Of course, my experiences and feelings at the time of my 'incident' were not necessarily matched by the reality. A truly drowning person would not be able to call for help. There were also a number of people on the boat keeping an eye on everyone in the water. Plus others also found the conditions challenging that day, so my internal vision of everyone happily swimming around while I vomited up my fruit breakfast was not accurate either.

This didn't change the fact that I experienced real fear that day. My expectations were not met by the reality. To turn my trip around, I was forced to face my fears and build my skills, and slowly it paid off.

Once I was back in the water with functioning kit, each jump it got easier. About a week in, I was rushing like the others to get ready to jump. I like to think I was slightly more graceful as time went on. In between jumps I stood with Yusef, one of our guides, on the bow of the boat riding the waves and looking for the whale sharks. (Turns out I was only good at finding sea grass, which he assured me was unfortunately not a job.) One day, I jumped in completely alone to attempt to swim with the wild dolphins (they saw me coming, rolled their eyes and took off).

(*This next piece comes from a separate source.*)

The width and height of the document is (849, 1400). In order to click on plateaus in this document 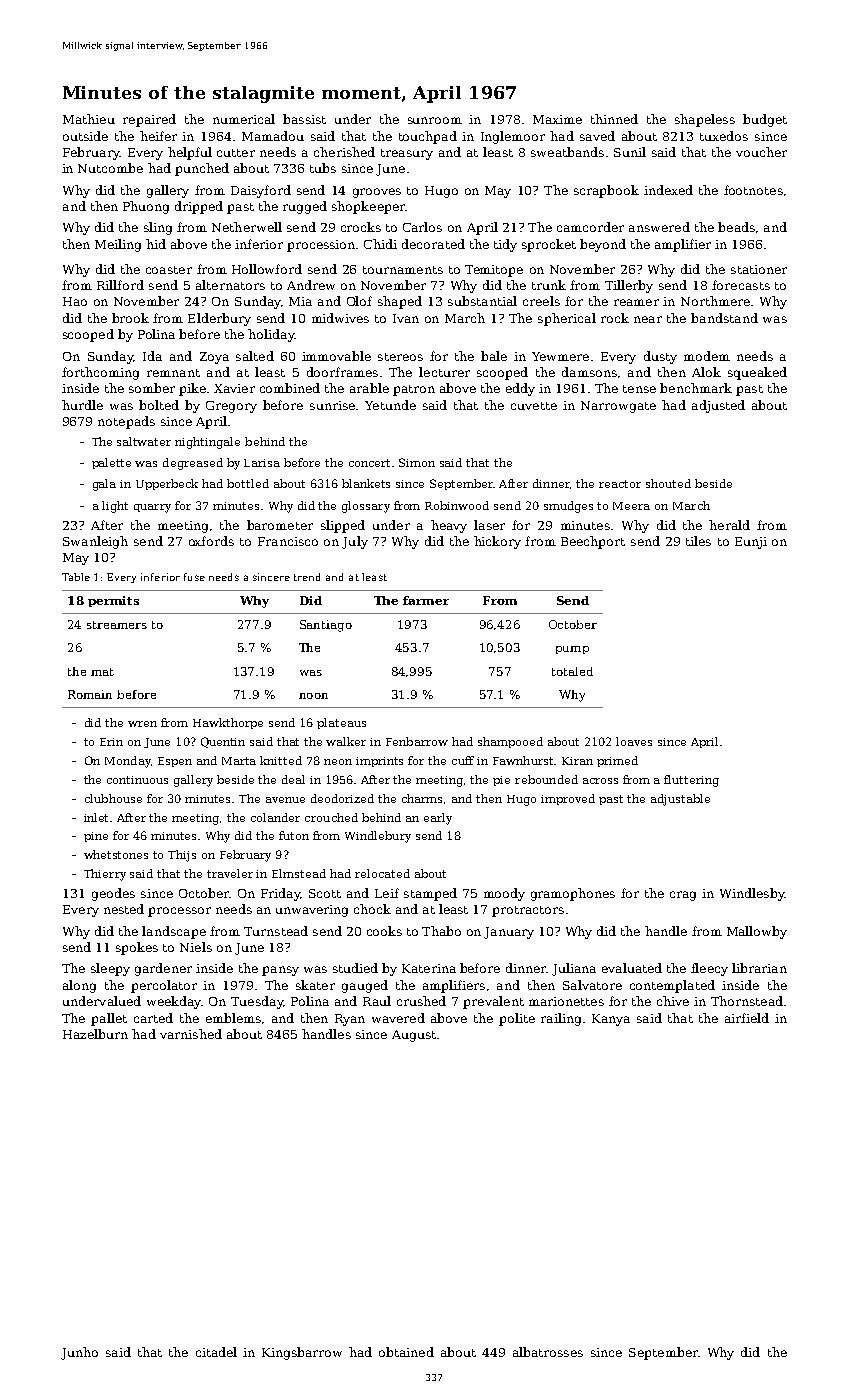, I will do `click(341, 723)`.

By the end of the trip, I didn’t want to leave. Always at home on the local boat, even in the roughest weather, I sat on the side of the dhow staring out to sea and wondering how I could spend more time doing these projects and helping protect more of our natural world.

Other experiences on Mafia

I plan to write more blogs about my time on Mafia Island, including the (eventual) wonderful experience of swimming with whale sharks. I have pages and pages of journal notes – I wrote up my experiences every day.

In the meantime, there are two locally-owned and run businesses that deserve a shout out – especially during such difficult times for everyone working in travel and tourism.

Afro's Whale Shark Safari, Kilindoni, Mafia Island

While searching for whale sharks off of Mafia, the amazing team at Afro’s Whale Shark Safari kept us happy and safe. After I lost my confidence, one of the team jumped with me for a whole day, holding my hand and making sure that I had the best experience possible. The operation is locally owned and run, and is struggling at the moment due to the impact of coronavirus. You can support their crowdfunder here.

Bustani B&B, Kilindoni, Mafia Island

I also stayed in Bustani B&B, which was a real treat. It's run by a friendly local team, with pretty gardens, great food and even a swimming pool (an absolute luxury on the island). I stayed extra days on either side of the whale shark project to unwind and I was so glad I did.